— STUDY TEXT —
◇ ◇ ◇

I came to St. Louis on the trip because of my grandmother. She is 87. She fell a few years ago and hurt her back and is in a lot of pain–she can no longer come visit us in San Francisco so we need to come here. She loves having us. She delights in my children. When we come to town my cousin from South Carolina brings her two children. My grandmother’s great grandchildren are her reason for living.
She loves for us to be here but it’s hard. The house is small. It’s not designed with children in mind. There isn’t a lot of space or a lot of toys. There isn’t much for them to do or ways for them to entertain themselves. We spend a lot of time at my aunt’s house where my cousin and her kids stay, but there are still plenty of hours to pass here at my grandmother’s house. It’s hard but I know it means so much to her. I know we have to do it.
I love my grandmother. We lived far away growing up but we spent every summer here and for those six weeks we lived in this very house, the house where my father grew up. I feel at home in this house in ways I don’t feel at home in most other people’s homes. And yet it’s still hard.

◇ ◇ ◇

— CHECK YOUR UNDERSTANDING —
[a] According to the passage about the St. Louis trip, how old is the grandmother?
[b] From the passage about the St. Louis trip, extract everything from "I came to St." down to "have to do it.".
These records come from a different source than the text.

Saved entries
◇ ◇ ◇

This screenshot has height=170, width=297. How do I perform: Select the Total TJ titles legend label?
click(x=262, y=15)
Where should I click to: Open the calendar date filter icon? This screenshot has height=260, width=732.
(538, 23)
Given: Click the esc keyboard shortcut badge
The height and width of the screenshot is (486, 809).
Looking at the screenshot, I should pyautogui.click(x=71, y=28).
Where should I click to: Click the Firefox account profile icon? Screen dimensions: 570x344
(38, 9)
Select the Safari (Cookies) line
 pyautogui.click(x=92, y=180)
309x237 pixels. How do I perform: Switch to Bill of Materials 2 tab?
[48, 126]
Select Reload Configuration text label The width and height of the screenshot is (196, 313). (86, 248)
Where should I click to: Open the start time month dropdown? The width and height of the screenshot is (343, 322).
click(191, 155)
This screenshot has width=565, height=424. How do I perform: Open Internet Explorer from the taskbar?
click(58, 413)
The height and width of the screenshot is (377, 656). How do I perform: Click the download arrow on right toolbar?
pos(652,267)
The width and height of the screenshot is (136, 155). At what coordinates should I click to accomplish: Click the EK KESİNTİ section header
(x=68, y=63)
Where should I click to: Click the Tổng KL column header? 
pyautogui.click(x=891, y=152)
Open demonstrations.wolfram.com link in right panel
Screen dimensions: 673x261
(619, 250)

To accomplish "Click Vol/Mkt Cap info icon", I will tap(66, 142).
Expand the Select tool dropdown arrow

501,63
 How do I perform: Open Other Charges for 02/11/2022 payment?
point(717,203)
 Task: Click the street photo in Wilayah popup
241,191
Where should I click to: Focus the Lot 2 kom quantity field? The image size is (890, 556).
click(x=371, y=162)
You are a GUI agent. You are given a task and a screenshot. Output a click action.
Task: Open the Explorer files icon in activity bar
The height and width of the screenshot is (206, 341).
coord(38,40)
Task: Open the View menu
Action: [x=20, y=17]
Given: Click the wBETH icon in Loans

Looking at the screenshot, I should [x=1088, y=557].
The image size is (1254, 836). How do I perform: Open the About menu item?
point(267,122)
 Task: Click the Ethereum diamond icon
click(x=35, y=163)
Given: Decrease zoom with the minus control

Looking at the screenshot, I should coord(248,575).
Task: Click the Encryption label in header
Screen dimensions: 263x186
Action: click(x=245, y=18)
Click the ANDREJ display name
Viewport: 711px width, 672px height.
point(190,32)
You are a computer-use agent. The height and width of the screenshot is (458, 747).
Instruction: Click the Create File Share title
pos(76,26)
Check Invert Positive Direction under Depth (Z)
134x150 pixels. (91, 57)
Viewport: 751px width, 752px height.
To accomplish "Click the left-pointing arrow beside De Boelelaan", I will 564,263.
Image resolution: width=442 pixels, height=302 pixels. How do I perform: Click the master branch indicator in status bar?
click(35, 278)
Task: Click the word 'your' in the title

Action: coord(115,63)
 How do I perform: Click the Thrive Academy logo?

◇ ◇ ◇

— RESPONSE LIST —
[a] She is 87.

[b]
I came to St. Louis on the trip because of my grandmother. She is 87. She fell a few years ago and hurt her back and is in a lot of pain–she can no longer come visit us in San Francisco so we need to come here. She loves having us. She delights in my children. When we come to town my cousin from South Carolina brings her two children. My grandmother’s great grandchildren are her reason for living.
She loves for us to be here but it’s hard. The house is small. It’s not designed with children in mind. There isn’t a lot of space or a lot of toys. There isn’t much for them to do or ways for them to entertain themselves. We spend a lot of time at my aunt’s house where my cousin and her kids stay, but there are still plenty of hours to pass here at my grandmother’s house. It’s hard but I know it means so much to her. I know we have to do it.